| Activity |
Starting at the line with "You are a GUI", retype every line through the end of the listing exactly as written, and nothing before it.

| Data for this exercise |
========
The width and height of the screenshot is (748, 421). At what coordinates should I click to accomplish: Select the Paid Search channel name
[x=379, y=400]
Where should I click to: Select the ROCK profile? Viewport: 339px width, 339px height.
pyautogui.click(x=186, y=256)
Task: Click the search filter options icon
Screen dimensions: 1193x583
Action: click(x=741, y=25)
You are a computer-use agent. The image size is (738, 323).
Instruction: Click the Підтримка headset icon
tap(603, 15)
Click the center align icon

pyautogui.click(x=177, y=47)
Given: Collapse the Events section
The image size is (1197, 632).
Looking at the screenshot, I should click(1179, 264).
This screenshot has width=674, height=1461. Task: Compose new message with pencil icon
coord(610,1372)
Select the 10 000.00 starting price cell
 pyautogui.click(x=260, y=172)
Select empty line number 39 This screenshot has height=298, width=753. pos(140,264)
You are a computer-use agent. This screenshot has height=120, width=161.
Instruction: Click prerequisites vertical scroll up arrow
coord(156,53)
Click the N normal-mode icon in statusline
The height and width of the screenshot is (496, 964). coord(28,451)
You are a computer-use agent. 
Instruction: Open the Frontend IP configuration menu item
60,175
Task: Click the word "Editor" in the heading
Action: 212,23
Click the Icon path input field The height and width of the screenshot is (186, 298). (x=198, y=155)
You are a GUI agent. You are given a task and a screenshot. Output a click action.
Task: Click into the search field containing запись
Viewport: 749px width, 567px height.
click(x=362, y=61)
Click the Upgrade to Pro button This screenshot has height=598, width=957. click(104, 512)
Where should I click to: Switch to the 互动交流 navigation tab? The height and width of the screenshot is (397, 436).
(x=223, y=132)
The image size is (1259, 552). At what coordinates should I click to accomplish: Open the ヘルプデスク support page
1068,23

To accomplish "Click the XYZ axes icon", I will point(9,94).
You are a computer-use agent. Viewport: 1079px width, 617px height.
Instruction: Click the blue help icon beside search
========
| Task response |
You are a GUI agent. You are given a task and a screenshot. Output a click action.
Task: Click into the search field containing запись
Viewport: 749px width, 567px height.
click(x=362, y=61)
Click the Upgrade to Pro button This screenshot has height=598, width=957. click(104, 512)
Where should I click to: Switch to the 互动交流 navigation tab? The height and width of the screenshot is (397, 436).
(x=223, y=132)
The image size is (1259, 552). At what coordinates should I click to accomplish: Open the ヘルプデスク support page
1068,23

To accomplish "Click the XYZ axes icon", I will point(9,94).
You are a computer-use agent. Viewport: 1079px width, 617px height.
Instruction: Click the blue help icon beside search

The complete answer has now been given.